Moda üzerine...
Moda nedir diye sorulsa: 'Modern yaşamın vazgeçilmez gereksinimi' şeklinde cevap verenlerin sayısı çoğunlukta olur.
Genel geçer anlatımlarda modanın tarifi; " Süslenme özentisi ve beğenilme tutkusuyla toplum hayatına giren geçici değişiklik " olarak veya benzeri ifadelerle yer alır.
Moda ile kültürü özdeşleştirmek büyük bir yanılgı olur.
Zira ikisi birbirinden ayrı olduğu gibi temelde zıt kavramlardır.
Kültür:
bir toplumun duyuş ve düşünüş birliğini oluşturan, gelenek durumundaki her türlü yaşayış, düşünce ve sanat varlıklarının topudur.
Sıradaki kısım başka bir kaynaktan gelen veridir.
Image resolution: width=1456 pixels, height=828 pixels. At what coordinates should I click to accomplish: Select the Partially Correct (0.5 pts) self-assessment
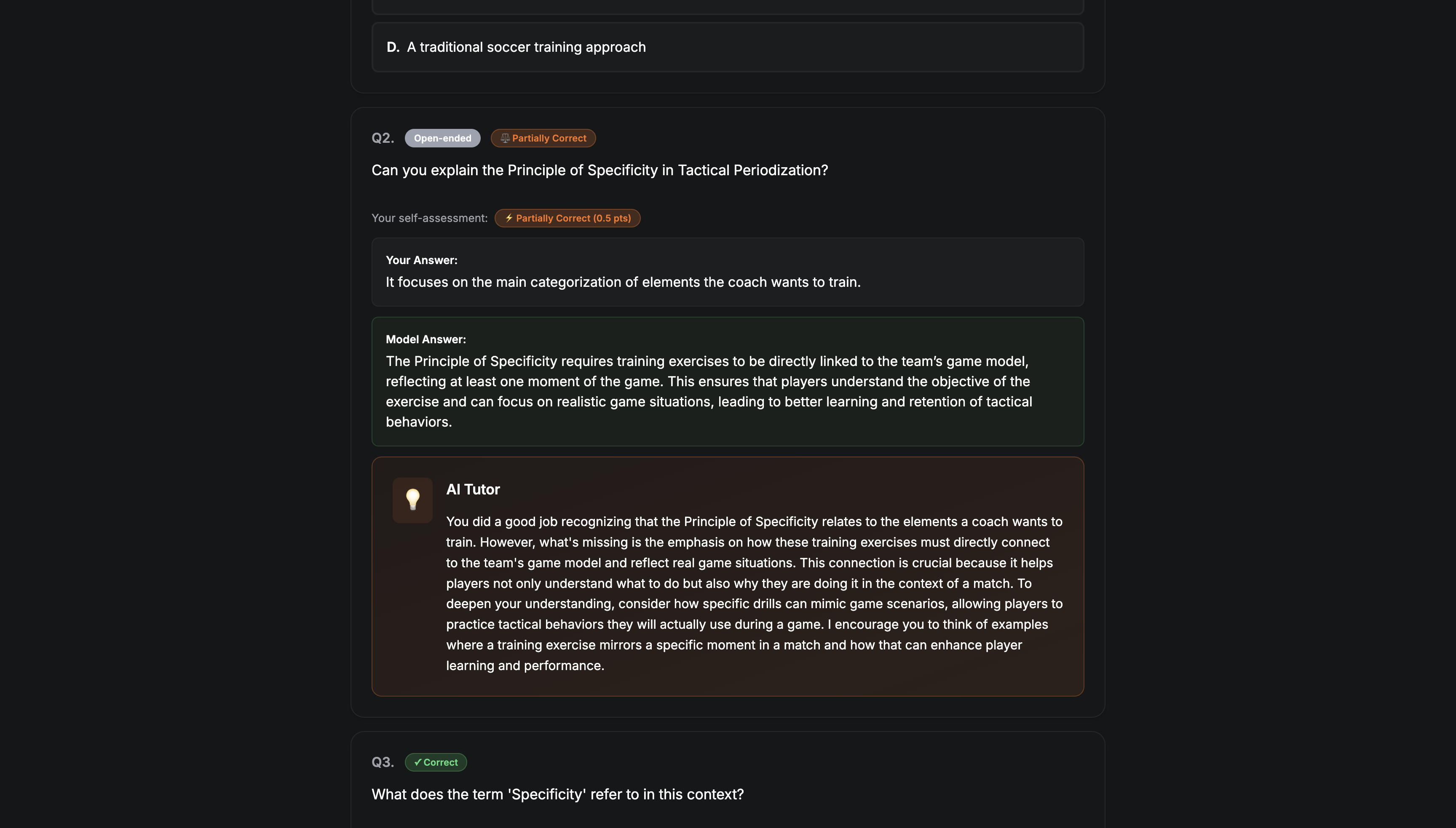(x=567, y=218)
tarihsel ve toplumsal gelişme süreci içinde yaratılan her türlü değerlerle bunları kullanmada, sonraki kuşaklara iletmede kullanılan, insanın doğal ve toplumsal çevresine egemenliğinin ölçüsünü gösteren araçların tümüne denir.
Moda, genellikle batı menşeili bir üretimdir.
İçerisinde siyasal ve sosyolojik mesajların bulunduğu, başka dini inanç ve toplumların geleneksel kültürünü, ahlaki yapısını ve kadim yaşam biçimlerini dönüştürmek için de kullanılan bir baskı aracıdır aynı zamanda.
Moda adı altında toplumların fikri yapısı hedef alınabilir ve çoğu zamanda öyle olmaktadır.
Batı medeniyeti, kendi emperyal icraatlarında en kullanışlı hedef kitle olarak genç nüfusu baz alır.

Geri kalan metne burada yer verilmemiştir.